Montgomery, Moore and Fountain combined to make four visits to the school in question over a period of five months as part of their reporting for the series.

They also utilized newspaper clippings, congressional and court testimony and archival photographs to piece the history of the Florida School for Boys together.

The series was one of three finalists for the 2010 Pulitzer Prize in the local reporting category. The top prize went to Raquel Rutledge of the Milwaukee Journal Sentinel.

“I’m honored, and humbled,” said Montgomery. “I’m proud of the work and the recognition. The fact is, I wish we would have won. I’ve felt a mix of emotions that typically exist at opposite ends of the spectrum. Happiness and dissappointment. Now that I have a taste, I want to win. I’d like nothing more than to represent my newspaper and family and Arkansas Tech in a way that makes them proud.”

Montgomery was a member of the football program at Arkansas Tech during his college days, and he played on the Wonder Boys’ 1999 Gulf South Conference championship team.

A defensive back from Oklahoma City, Okla., Montgomery appeared in 43 career games, including 14 starts. He made 137 career tackles.

Montgomery also served as editor of the Arka Tech student newspaper at Arkansas Tech.

He went on to work at The Courier in Russellville, the Standard-Times in San Angelo, Texas, the Times Herald-Record in New York’s Hudson River valley and the Tampa Tribune before landing at the St. Petersburg Times.

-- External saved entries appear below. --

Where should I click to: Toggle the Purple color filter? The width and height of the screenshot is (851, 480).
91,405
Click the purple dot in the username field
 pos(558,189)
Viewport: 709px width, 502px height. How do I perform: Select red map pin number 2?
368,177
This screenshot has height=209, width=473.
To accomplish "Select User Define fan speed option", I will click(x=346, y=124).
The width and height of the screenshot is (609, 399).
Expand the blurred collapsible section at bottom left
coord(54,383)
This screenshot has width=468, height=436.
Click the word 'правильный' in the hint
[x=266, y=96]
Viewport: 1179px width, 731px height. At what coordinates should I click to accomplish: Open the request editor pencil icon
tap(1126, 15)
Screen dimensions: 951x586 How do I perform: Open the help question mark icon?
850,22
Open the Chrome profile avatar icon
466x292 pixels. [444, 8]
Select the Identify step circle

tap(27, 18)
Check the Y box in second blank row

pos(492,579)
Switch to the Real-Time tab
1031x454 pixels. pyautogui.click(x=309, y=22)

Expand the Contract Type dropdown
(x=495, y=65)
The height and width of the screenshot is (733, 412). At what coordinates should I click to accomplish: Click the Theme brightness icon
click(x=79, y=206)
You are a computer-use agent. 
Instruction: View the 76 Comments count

Montgomery lives in Tampa, Fla., with his wife, fellow 2000 Arkansas Tech graduate Jennifer Evanchyk Montgomery, and their children.

“After we won the GSC in ’99, (head coach) Steve Mullins stood up in the stands and said something like: you boys keep battling your butts off and this will carry you the rest of your life,” said Montgomery. “I think of that often. It seems silly to say this — cliche even — but the lessons you learn in football, and the lessons I learned in four years at Tech, are incredibly simple: work hard, and with a little luck, good things happen.”